I will be demonstrating the setup with two virtual machines running Ubuntu 24.04 Server. The first virtual machine will be the control plane node, and the second will be the worker node. I will be installing Kubernetes v1.30. For the container runtime, I will be installing Containerd 1.7.12. For the CNI plugin, I will use Flannel. Ensure you also have an adequate amount of RAM and CPU cores to run the cluster.

Preparing Host Machines#

You may find installation guides on the internet including the official ones inconsistent with each other when it comes to configuring the host machines. Some settings are mandatory on one type of setup, but not on another. It stems from the fact that different components of Kubernetes require different dependent modules for different settings. Even if some modules are not needed, depending on the version of Kubernetes you are installing, they might be required in Kubernetes preflight checks that would raise an error if the modules are not detected. I think it is important to stay informed about the changes in the evolving Kubernetes ecosystem. The following are the most crucial settings that I have found working for setting up a current or recent versions of Kubernetes. Unless you’re certain that you need to deviate from these steps, you may configure the following manually.

0. Update Packages#

Up and foremost, you may want to update the package index and upgrade the install packages to the latest versions.

Command: update apt#
sudo apt update && sudo apt dist-upgrade

1. Disable Memory Swap#

Memory swap allows your system to use disk space as an extension of physical RAM by moving less frequently accessed memory pages to disk. According to the official documentation and a dev note of swap support, Kubernetes did not provide support for swap memory on Linux systems until version 1.22 alpha. This was due to the inherent difficulty in guaranteeing and accounting for pod memory utilization when swap memory was involved. For now unless you have a compelling reason to not do so, I recommend you should follow what most do, and disable swap memory on all Kubernetes nodes’ hosts systems.

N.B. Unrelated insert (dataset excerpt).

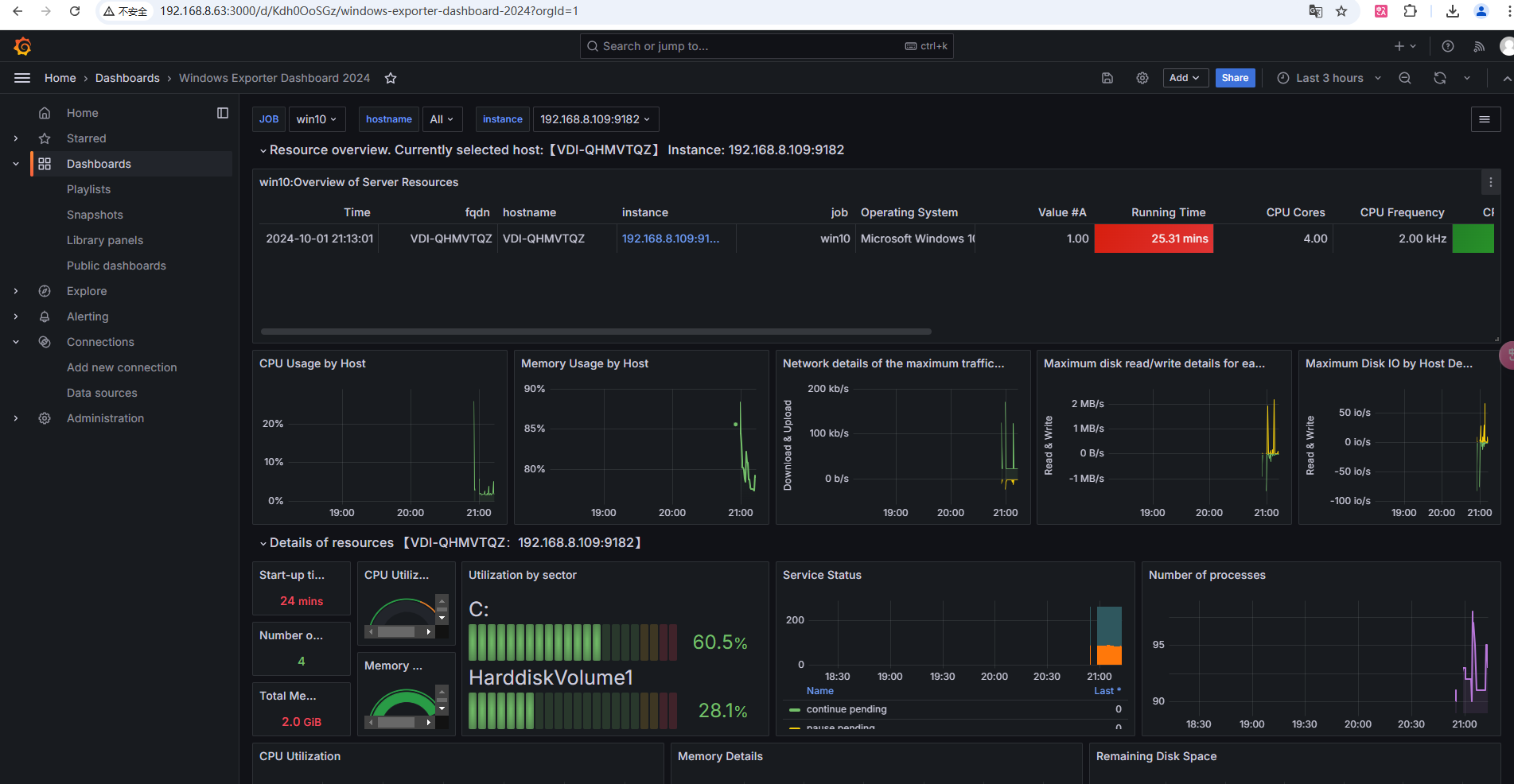
Task: Open the news RSS feed icon
Action: point(1478,47)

You can disable swap by running the following command.

Command: disable swap and remove swap entry from /etc/fstab#
sudo swapoff -a

sudo sed -i '/\sswap\s/s/^/#/' /etc/fstab

The first command disables all swap spaces currently in use. The second command comments out any swap entries in the /etc/fstab file, which prevents swap spaces from being automatically mounted at boot. After running the above commands, you can execute cat /proc/swaps to verify that there is no active swap.

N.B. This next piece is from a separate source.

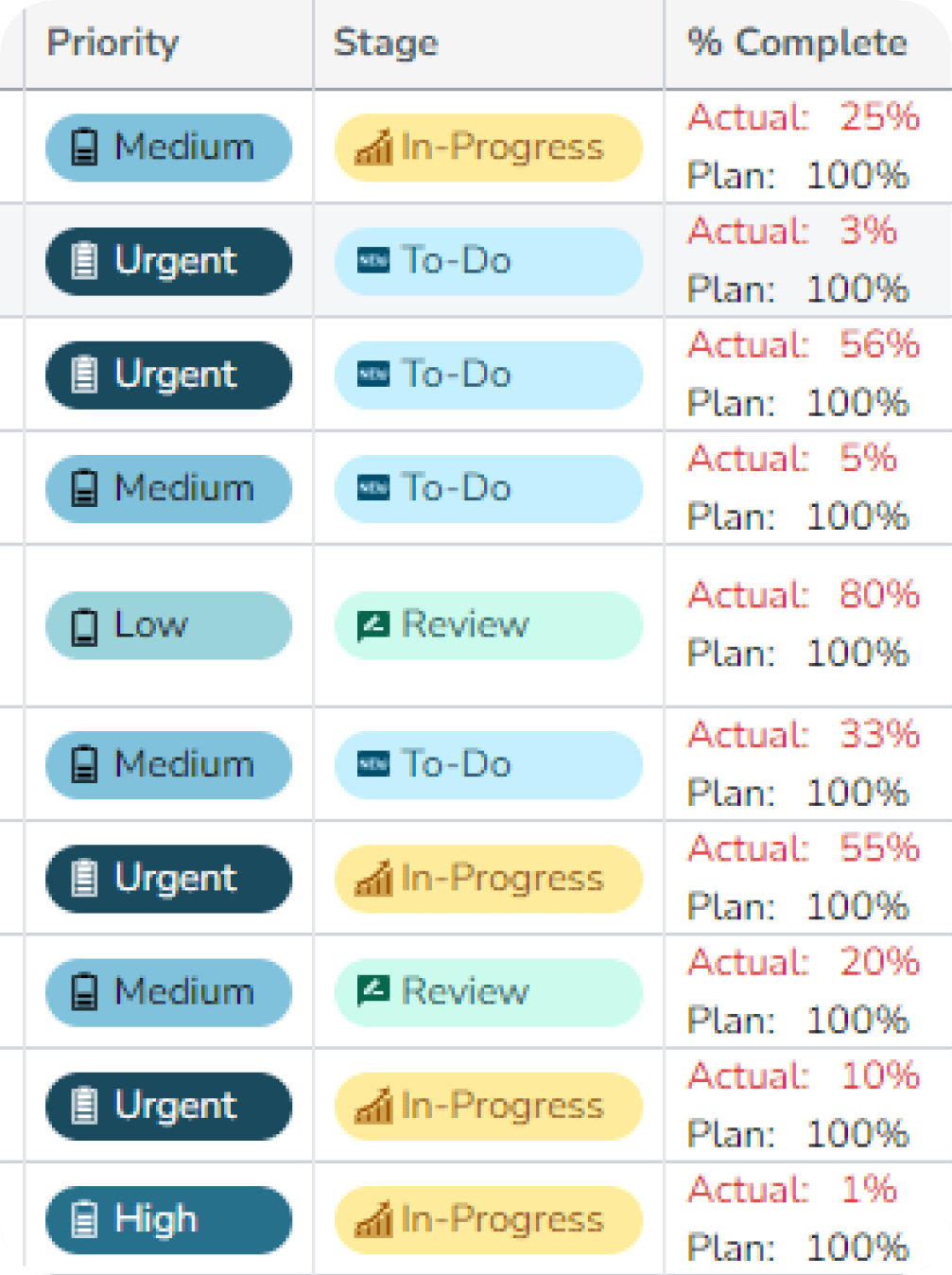Click chart icon on In-Progress badge beside 10% actual
The height and width of the screenshot is (1275, 952).
373,1107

2. Configuring Hosts for Cluster Networking#

To facilitate networking within your Kubernetes cluster, you need to configure certain settings on your host machines. Kubernetes delegates network management to CNI (Container Network Interface) plugins, so we must ensure that all nodes in the cluster are properly configured to allow the chosen CNI plugin to manage networking. These configurations may vary depending on your choice of CNI plugin. In this case, I’ll be using Flannel.

First, we need to manually preload a kernel module called br_netfilter on all nodes. br_netfilter module manages VxLAN traffic, which is important for inter-pod communication across nodes in the same cluster.

Command: enable br_netfilter loading at boot time and load br_netfilter#
echo "br_netfilter" | sudo tee -a /etc/modules-load.d/k8s.conf

sudo modprobe br_netfilter

# check if br_netfilter module is loaded
lsmod | grep br_netfilter

The /etc/modules-load.d/ directory is used by systemd to load kernel modules at boot time. You may verify that the module is loaded by running lsmod | grep br_netfilter.

Second, you need to enable IP forwarding by setting net.ipv4.ip_forward = 1, and enable packets passing to iptables for various networking functions.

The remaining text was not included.